More About Grendel

Tonight’s performance focuses on the battle with Grendel and the aftermath. We’ve been taught that the Grendel episode is a story of heroic agency in which Beowulf physically overpowers the demon marauder and then rips off his arm. Indeed, that false impression of a physical agon is precisely the surmise invited by the enigmatic design. Yet, a closer view reveals a fight determined not by physical force and strategic intention but by metaphysical force and accidental outcomes.

To appreciate the poem’s brilliant subversion of heroic expectation, we must first reckon with the three dimensions of Grendel’s complex identity. 

1) Grendel is not a swamp thing. That impression is the legacy of faulty translations that distort key terms, as when the Old English term  “folm,” which means “hand,” becomes Grendel’s “claw.”  So if Grendel is not a swamp thing, what is he?  Grendel is a “wer” (a man), a “rinc” (an aristocratic warrior), and after the battle, Beowulf describes him as a warrior decked in “fraetwa” (finery). He is also a giant, superhuman swimmer just like the warrior, Beowulf. 

    2) Grendel is the offspring of Cain, as defined by the poet’s ingenious adaptation of Genesis. Notably, Beowulf’s initial depiction of Cain’s crime does not reveal Abel’s fraternal identity but instead presents the story through a universalizing Christian lens as an act of murder leveled against a man, which is therefore punished in kind with banishment from man’s kin:

    In alignment with the biblical principle of intergenerational retribution (The iniquities of the fathers are visited on the sons), Grendel emerges as Cain’s spiritual inheritor. Like his forebear, Grendel is therefore a man-slayer who is exiled from man’s kin.

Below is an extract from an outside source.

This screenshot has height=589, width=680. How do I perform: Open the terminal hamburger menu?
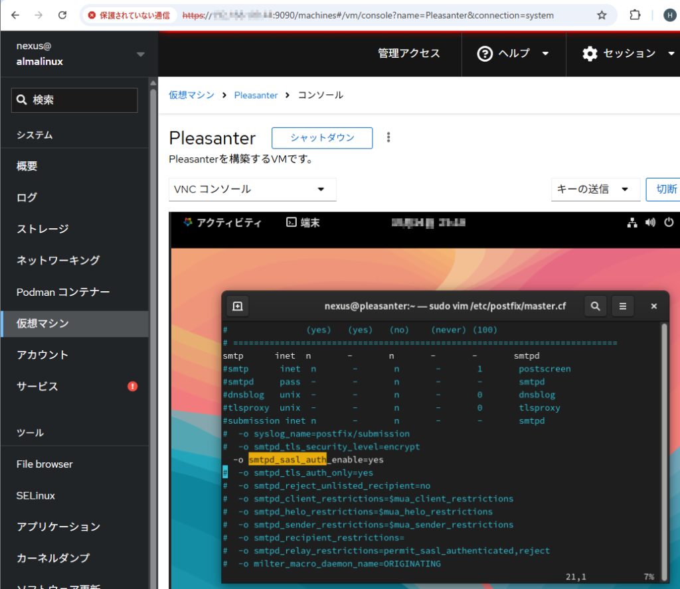622,306
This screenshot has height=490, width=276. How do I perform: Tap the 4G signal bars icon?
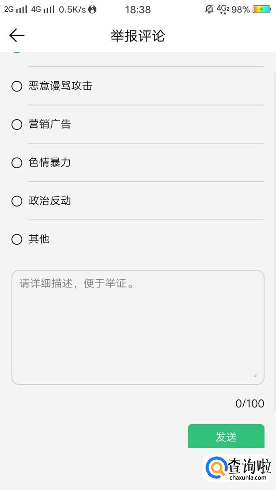43,9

    3. Grendel is a demonic ghost. He is Godes andsaca (the adversary of God), the fyrenes hyrd (the shepherd of crime), and the helle-gast (a spirit of hell) who is fah wið god (hostile to God).

    Once we account for all dimensions of this blended identity (as a giant, superhuman warrior, as Cain’s cannibal offspring, a killer of man’s kin, and as a demonic ghost), we can see the various ways in which Grendel holds a mirror to the monstrous crimes of the Scandinavian heroes.